Three Ways AI Improves Maintenance Operations for Manufacturers
Maintenance operations are a tricky business. The increasing complexity and volume of maintenance data and disconnected data systems make it challenging for leaders to see and understand the big picture of their resources, assets, and maintenance activities. With so much siloed information, teams struggle to make strategic decisions that minimize disruptions and optimize performance.
The good news is that innovations in AI and analytics are transforming maintenance strategies and operations. These technologies enable teams to streamline critical decisions, see pre-existing maintenance activities, and even predict failures and anticipate future maintenance needs.
In fact, a recent survey shows that AI is becoming a high business priority for manufacturers to improve overall operations, including predictive maintenance. Results showed that 77% of senior decision-makers and maintenance professionals surveyed “want to shift to predictive/proactive maintenance in the future, and AI implementation is viewed as a tool to achieve that goal.”
Work Smarter With Your Data
The key to effective decision-making lies in using all the data available to our organizations, but there’s just too much complex data for humans to explore and analyze for insights. Maintenance teams need fast answers driven by explainable and transparent AI to show them how to respond to events, optimize resources, and improve overall readiness.
AI-driven maintenance decision intelligence tools give teams an unparalleled level of efficiency and insight, automating the integration of varied data sets and surfacing insights across your maintenance operations technology stack. This allows teams to locate opportunities for uptime improvements, mitigate risks more efficiently, and see the cumulative impact for sustainment operations to stay ahead of challenges.
For example, Virtualitics’ AI-powered Maintenance Decision Intelligence (MDI) application combines data across Asset Management (EAM), Resource Planning (ERP), and Field Service Management (FSM) systems to provide teams with efficient analyses and actionable insight, answering critical questions like:
- What is about to fail?
- How should we respond?
- What would happen if we took this action?
- How can we prepare for the future?
Keep Maintenance Operations Running Smoothly
Let’s drill deeper into three key ways AI levels up maintenance operations:
1. Truly Predictive Maintenance
Knowing what to do to keep a piece of machinery from failing provides immense benefits and savings to organizations. Sophisticated AI applications can analyze data from disparate systems to identify patterns and anomalies associated with component failures, assign risk scores to individual components, and recommend the best course of action.
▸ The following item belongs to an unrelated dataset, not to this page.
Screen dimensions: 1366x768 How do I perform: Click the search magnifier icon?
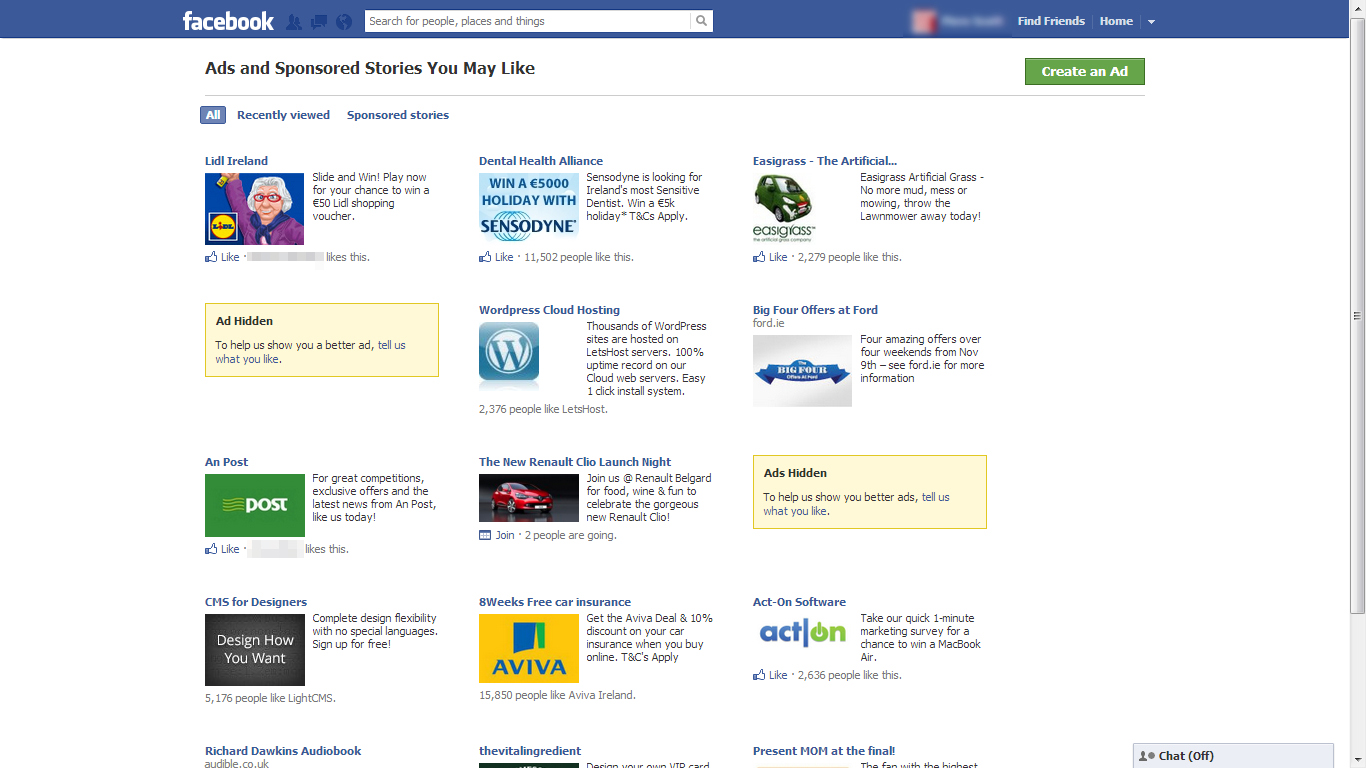click(702, 21)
2. Comprehensive Resource Availability
Teams can use AI to quickly identify limiting factors across inventory, workforce, and other resources based on current, scheduled, and predicted maintenance needs. This streamlines work order management by automatically generating, prioritizing, and assigning work orders based on real-time resource constraints and historical trends while also considering impacts on uptime.
3. Inventory Optimization
AI systems can predict demand for spare parts and supplies based on historical usage patterns and current equipment conditions and recommend strategic actions. This reduces the risk of stockouts and excess inventory so that the right parts are always available without tying up unnecessary capital in inventory.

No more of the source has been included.